La Cour de cassation rejette le pourvoi aux motifs :


En premier lieu, la cour d’appel a relevé, par motifs propres et adoptés, que si la construction d’un lotissement en limite sud de la propriété de Mme [D] modifiait son cadre de vie et la privait de la vue dégagée et vide de toute construction dont elle disposait jusqu’à la modification du plan local d’urbanisme ayant supprimé l’interdiction de construire en-deçà de 75 mètres de la route départementale, le droit à la vue n’était pas protégé dans un milieu urbanisé à proximité immédiate d’une voie de déviation routière, dans une commune en pleine expansion et vouée à s’urbaniser.

Ayant ainsi fait ressortir que nul n’était assuré, en milieu urbain ou en voie d’urbanisation, de conserver son environnementqu’un plan d’urbanisme pouvait toujours remettre en cause, elle en a souverainement déduit que la perte de vue, dont rien ne démontrait la nature d’intérêt ou le caractère d’exception, ne caractérisait pas, dans ces circonstances, l’anormalité du trouble invoqué.

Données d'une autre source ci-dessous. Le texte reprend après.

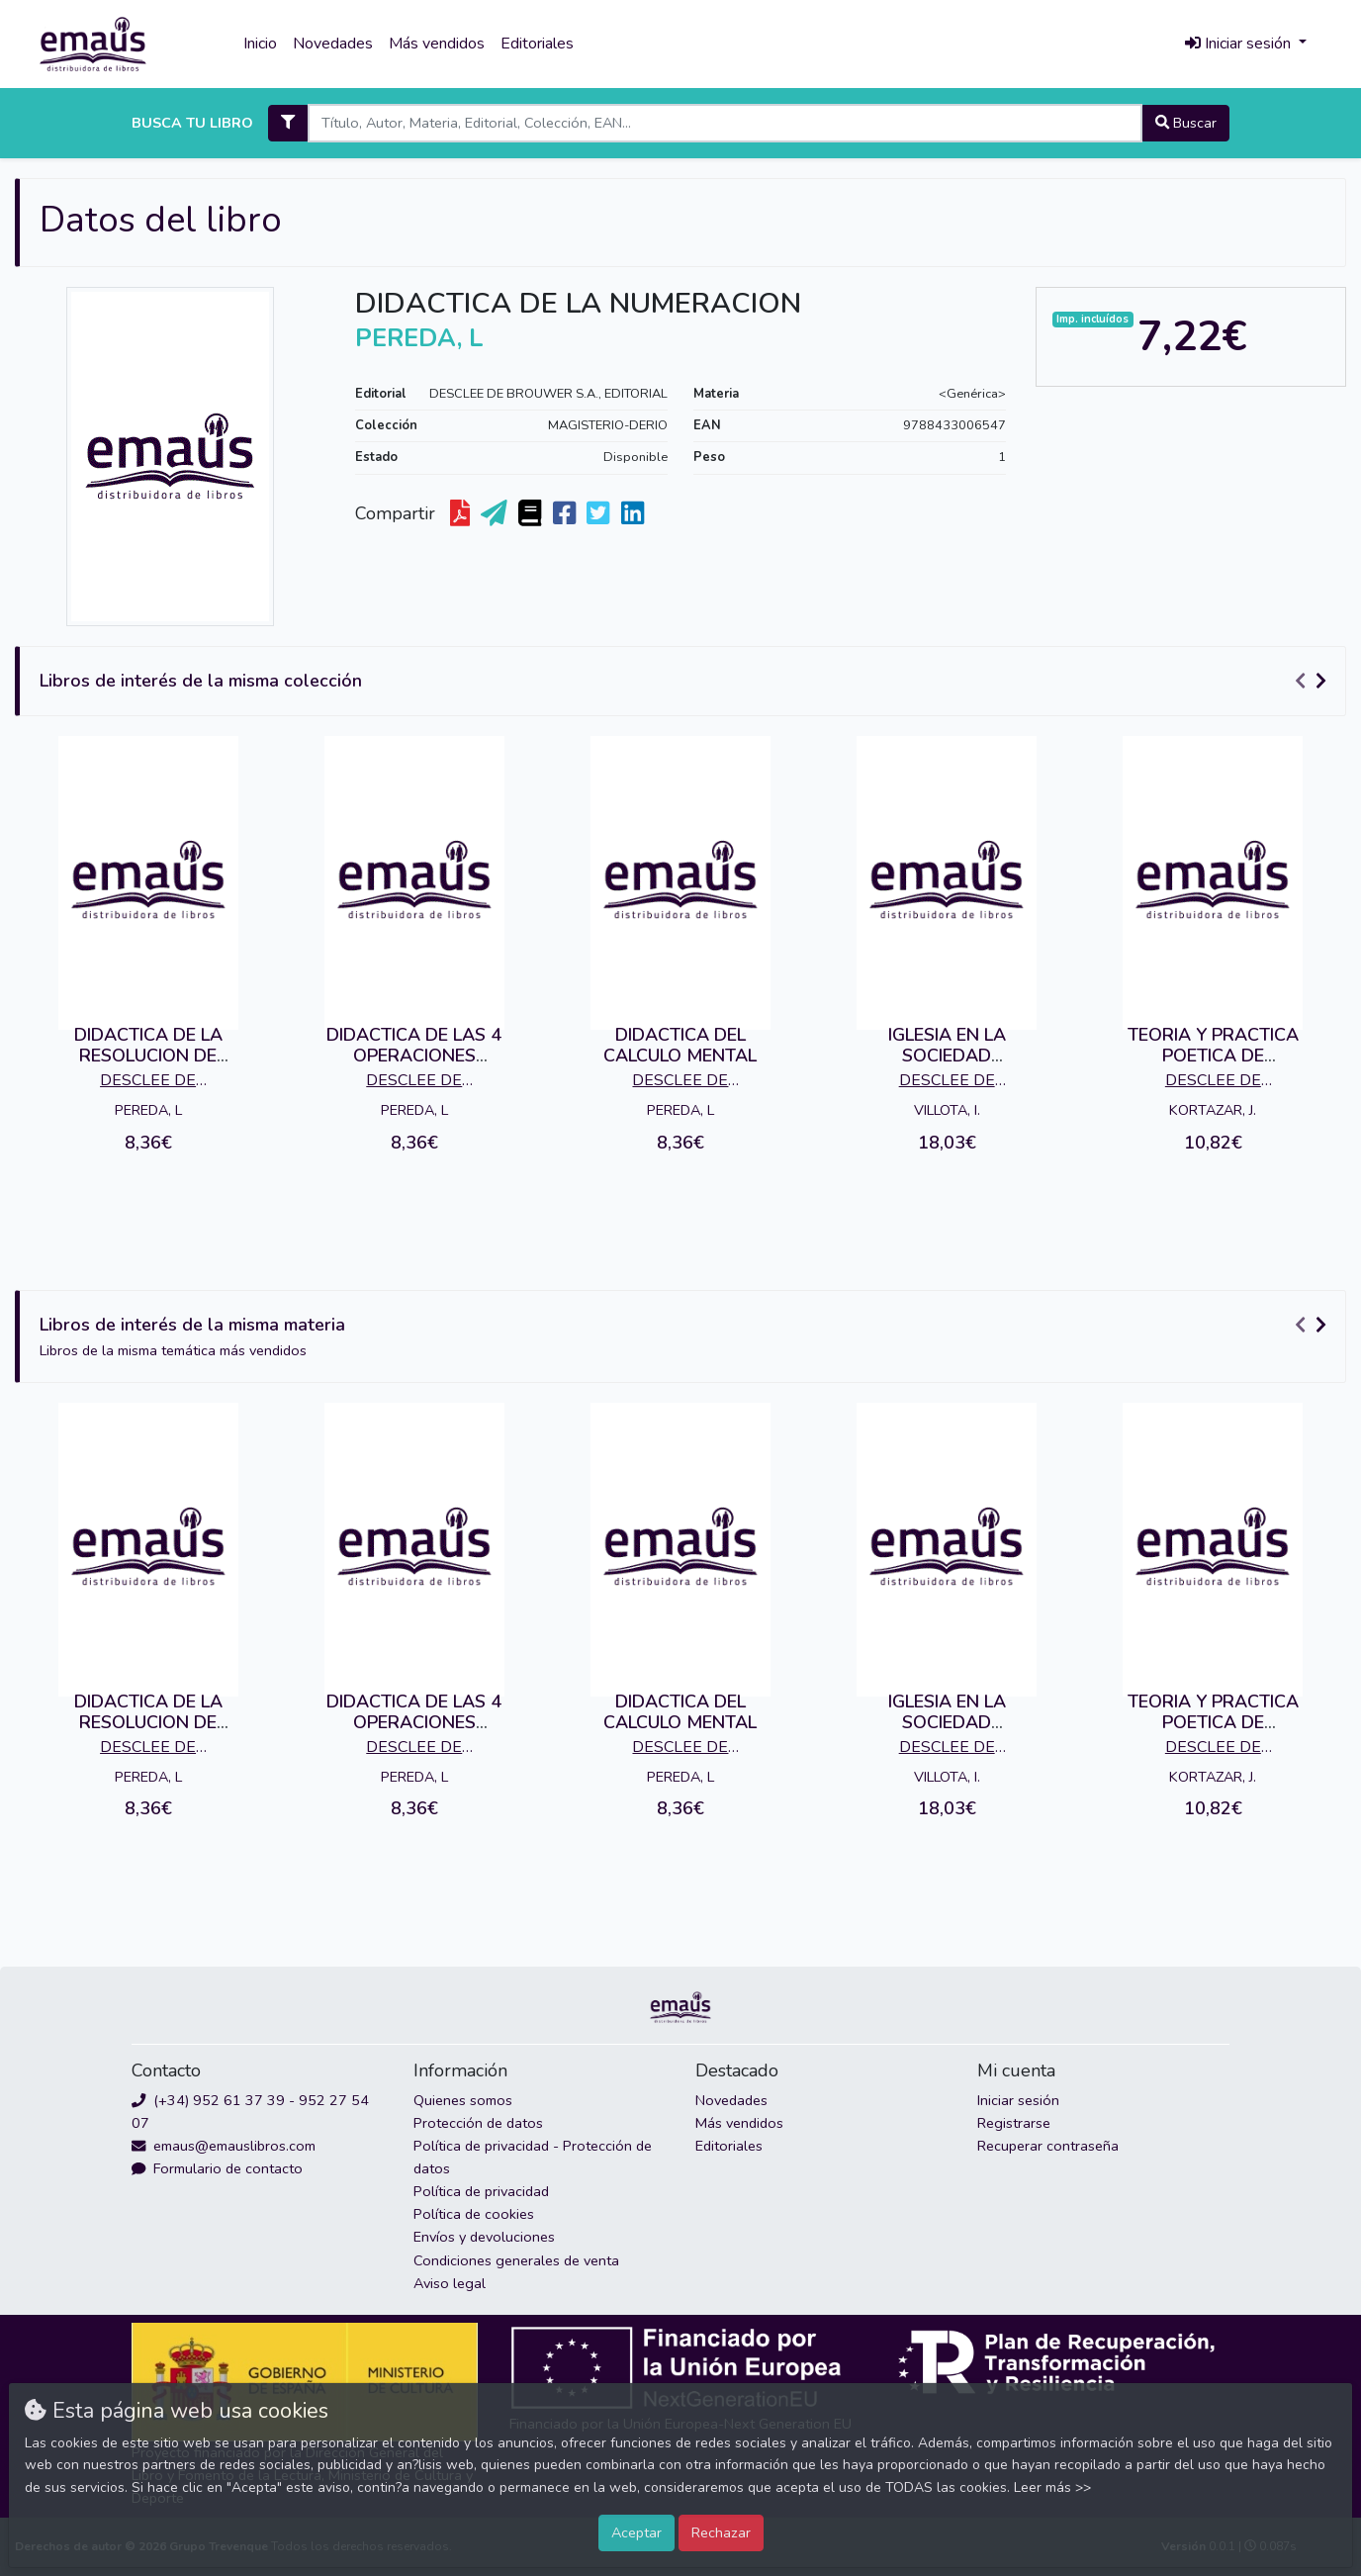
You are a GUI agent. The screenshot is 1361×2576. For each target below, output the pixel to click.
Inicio (260, 43)
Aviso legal (449, 2283)
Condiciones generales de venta (516, 2260)
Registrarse (1013, 2123)
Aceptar (636, 2532)
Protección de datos (478, 2123)
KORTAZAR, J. (1212, 1110)
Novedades (333, 43)
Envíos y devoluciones (484, 2237)
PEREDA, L (148, 1110)
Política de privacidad (481, 2191)
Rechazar (721, 2532)
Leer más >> (1052, 2487)
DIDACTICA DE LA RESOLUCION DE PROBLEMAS (148, 1056)
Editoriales (537, 43)
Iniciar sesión (1018, 2100)
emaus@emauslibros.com (224, 2146)
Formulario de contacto (217, 2168)
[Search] (724, 123)
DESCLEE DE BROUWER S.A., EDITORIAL (548, 394)
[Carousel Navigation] (1313, 681)
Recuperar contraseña (1048, 2146)
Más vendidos (437, 43)
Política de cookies (473, 2214)
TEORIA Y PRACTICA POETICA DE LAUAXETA (1213, 1056)
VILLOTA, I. (947, 1110)
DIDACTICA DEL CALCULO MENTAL (680, 1045)
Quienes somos (462, 2100)
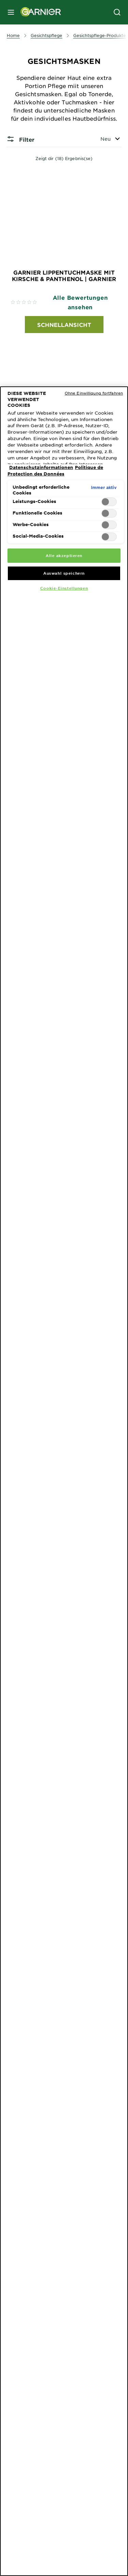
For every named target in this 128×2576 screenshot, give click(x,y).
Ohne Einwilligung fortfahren (94, 392)
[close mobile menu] (11, 12)
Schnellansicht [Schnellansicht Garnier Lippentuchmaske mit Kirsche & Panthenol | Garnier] (64, 324)
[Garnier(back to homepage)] (38, 12)
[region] (64, 1481)
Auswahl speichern (64, 573)
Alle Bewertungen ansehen (80, 302)
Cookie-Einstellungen (64, 588)
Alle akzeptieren (64, 555)
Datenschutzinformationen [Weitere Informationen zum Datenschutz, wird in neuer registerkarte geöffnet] (41, 467)
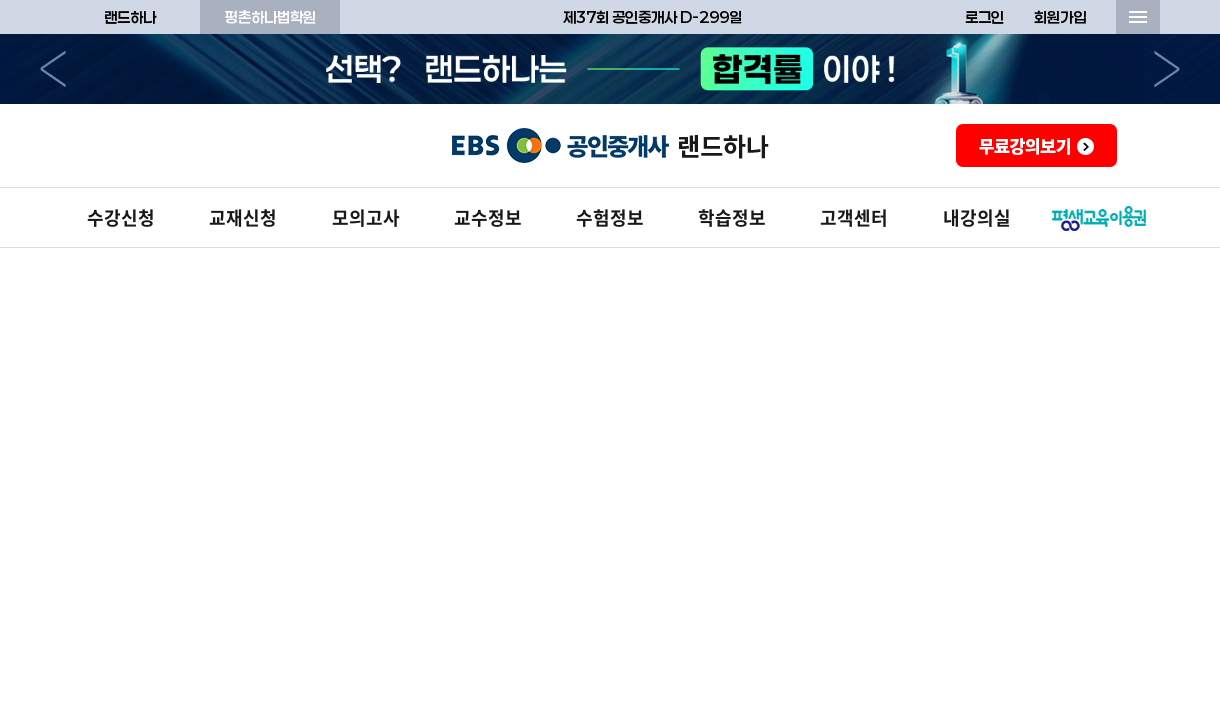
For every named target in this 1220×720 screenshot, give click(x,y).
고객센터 (854, 217)
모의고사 (366, 217)
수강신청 (121, 217)
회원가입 (1060, 17)
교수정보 (488, 217)
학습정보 (732, 217)
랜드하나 (130, 17)
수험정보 (610, 217)
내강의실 (977, 217)
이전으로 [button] (53, 69)
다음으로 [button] (1167, 69)
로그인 (984, 17)
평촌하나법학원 (270, 17)
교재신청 (243, 217)
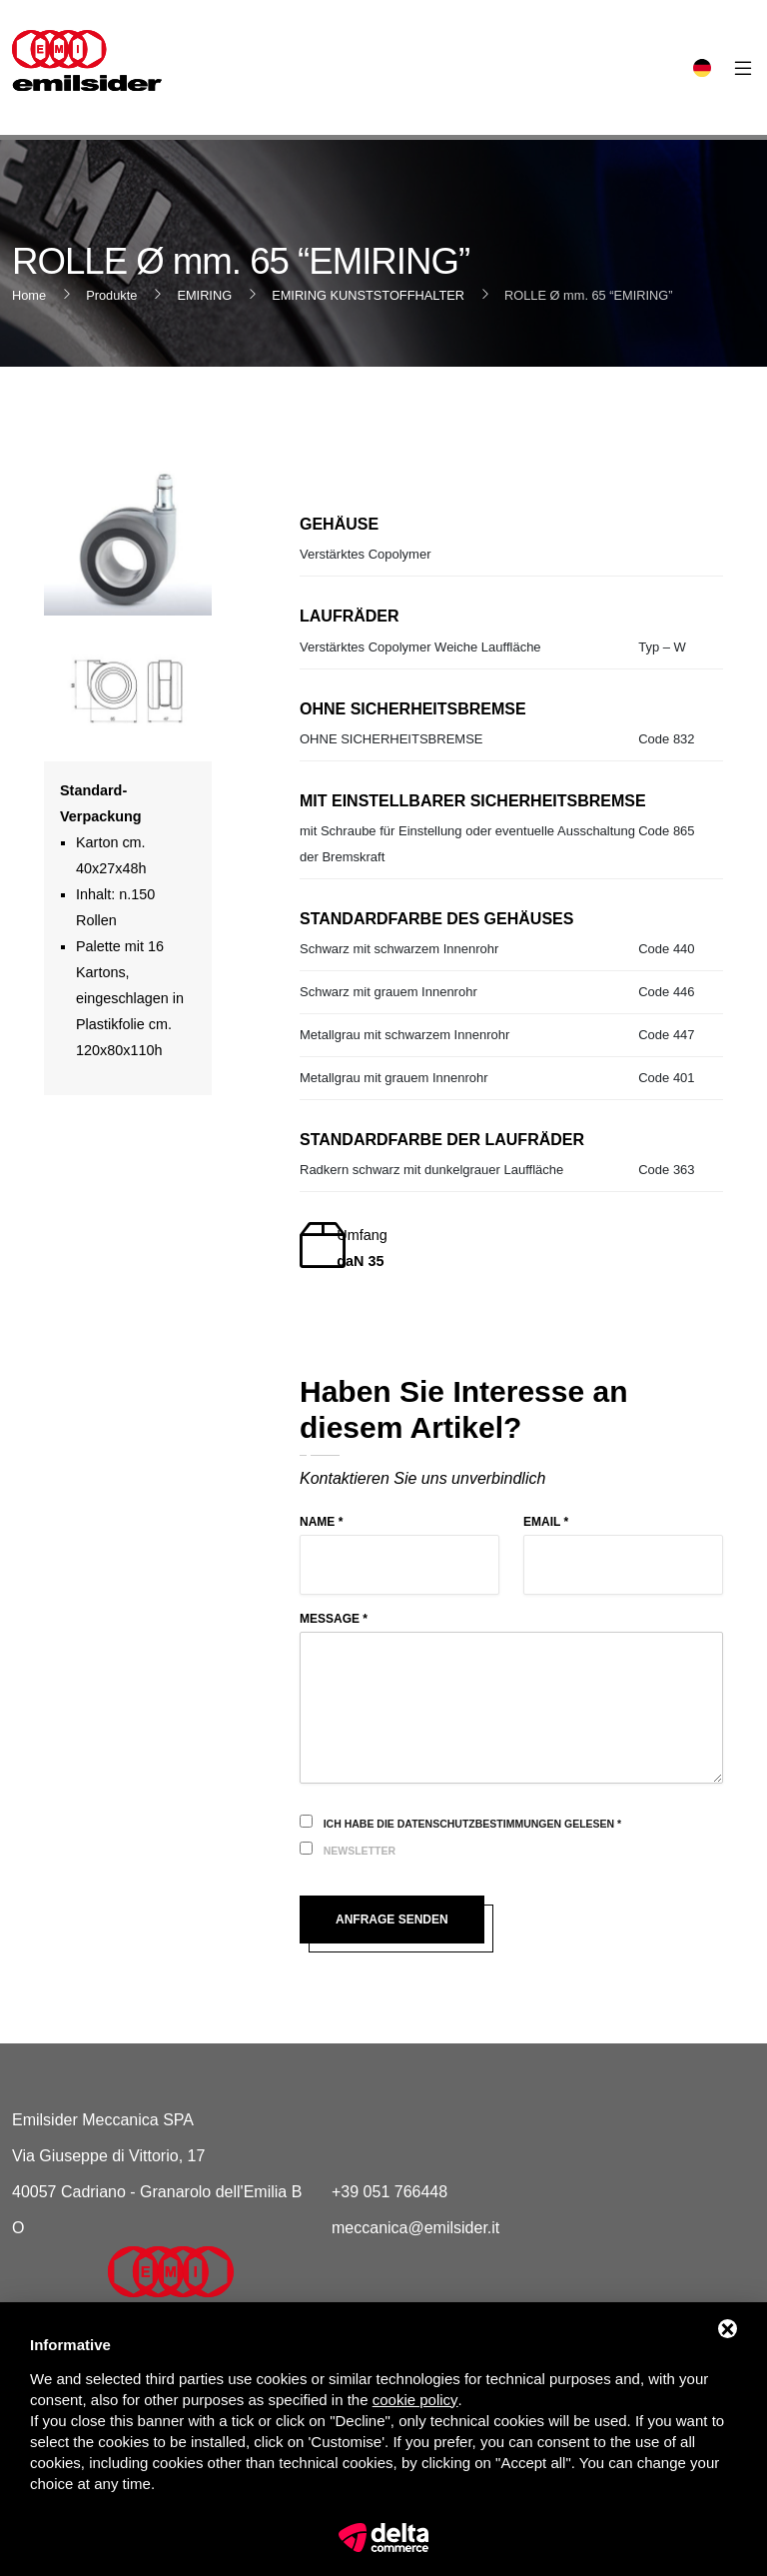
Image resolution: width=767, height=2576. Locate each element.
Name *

En second lieu, elle a relevé que, contrairement à ce que soutenait Mme [D], les deux maisons du lotissement n’étaient pas édifiées à moins de 3,5 mètres de la sienne mais à plus de 3,5 mètres de la limite divisoire, et a retenu, par une appréciation souveraine des pièces soumises à son examen, que la perte d’intimité dans le logement n’était pas caractérisée faute de précision sur la distance entre les pièces à vivre et la limite des fonds, et que celle invoquée au titre du jardin et des abords de la piscine, à laquelle il avait été remédié par la plantation de végétaux le long de la clôture, ne présentait pas un caractère de gravité traduisant son anormalité.